On signalera les moutures ultrafines sans respect des fractions conventionnelles nécessaires pour exploiter les filtres à maische à compression de gâteau pour lesquelles seront utilisé des moulins spécifiques.
Mouture sèche composition
Elle diffère suivant que l'on utilise un filtre presse ou une cuve filtre. Les valeurs moyennes en % à respecter sont les suivantes :
| Cuve filtre | Filtre presse | ||
| Ecorces | 18 | 11 | |
| Semoules grossières | 7 | 4 | |
| Semoules fines I | 35 | 16 | |
| Semoule fine Il | 21 | 43 | |
| Farine | 12 | 16 | |
| Total | 100 | 100 |
Ecart entre 2 cylindres (mm) moulin à 3 passages :
| écart 1 | 1,3 | 0,9 | |
| écart 2 | 0,6 | 0,5 | |
| écart 3 | 0,4 | 0,25 |
Avec une utilisation de grains crus, la composition de la mouture de la cuve filtre et du filtre presse doit être plus grossière.
Avec les filtres à maische à membrane de compression la mouture est beaucoup plus fine avec par exemple : Ecorces 0,3% , semoules grossières 0,7% , semoules fines 1 - 10% , semoules fines II - 30% , Farines 49%. Cette mouture est obtenue avec un moulin à marteaux.
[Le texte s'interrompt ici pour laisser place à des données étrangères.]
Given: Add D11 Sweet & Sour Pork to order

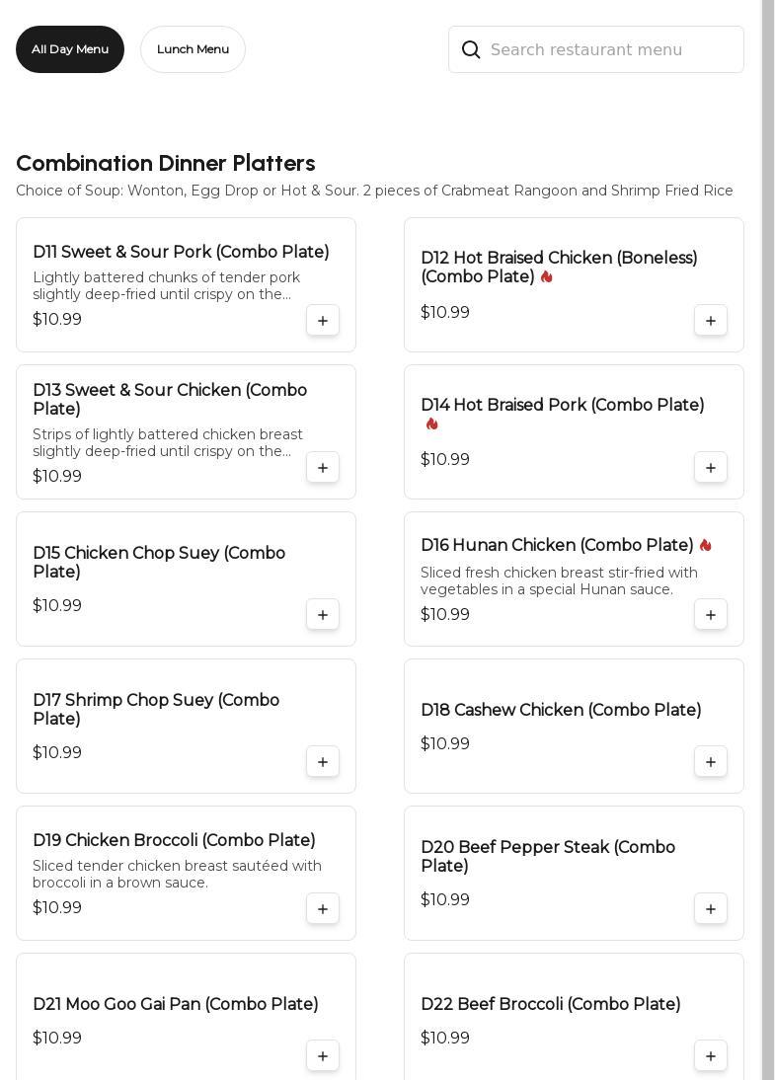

Si ce type de filtration de la maische devait se généraliser. Il serait peut être intéressant de pratiquer en lieu et place d'une mouture par moulin a marteaux, celle obtenue par turbo séparation qui est encore plus fine que cette dernière et pour laquelle les différentes fractions obtenues par tamisage montrent une richesse en protéine allant croissant de la fraction la plus fine à la fraction la plus grossière Dans une expérimentation on a obtenu le résultat suivant : Fraction en microns : fraction inférieure à 63 - fraction comprise entre 63 et 90 - fraction comprise entre 90 et 100 – fraction supérieure à 100. Les teneurs en protéines respectivement sont : 9,6 – 11,1 – 13,0 – et 13,8.
Le principe de la turbo séparation s'appuie sur les variations de trajectoires de particules dans un flux d'air en fonction de leur densité ou de leur taille. Le procédé est utilisé en meunerie En brasserie, il pourrait présenter un intérêt pour séparer les différentes fractions protéiques en vue d'un traitement spécifique par empâtage séparé.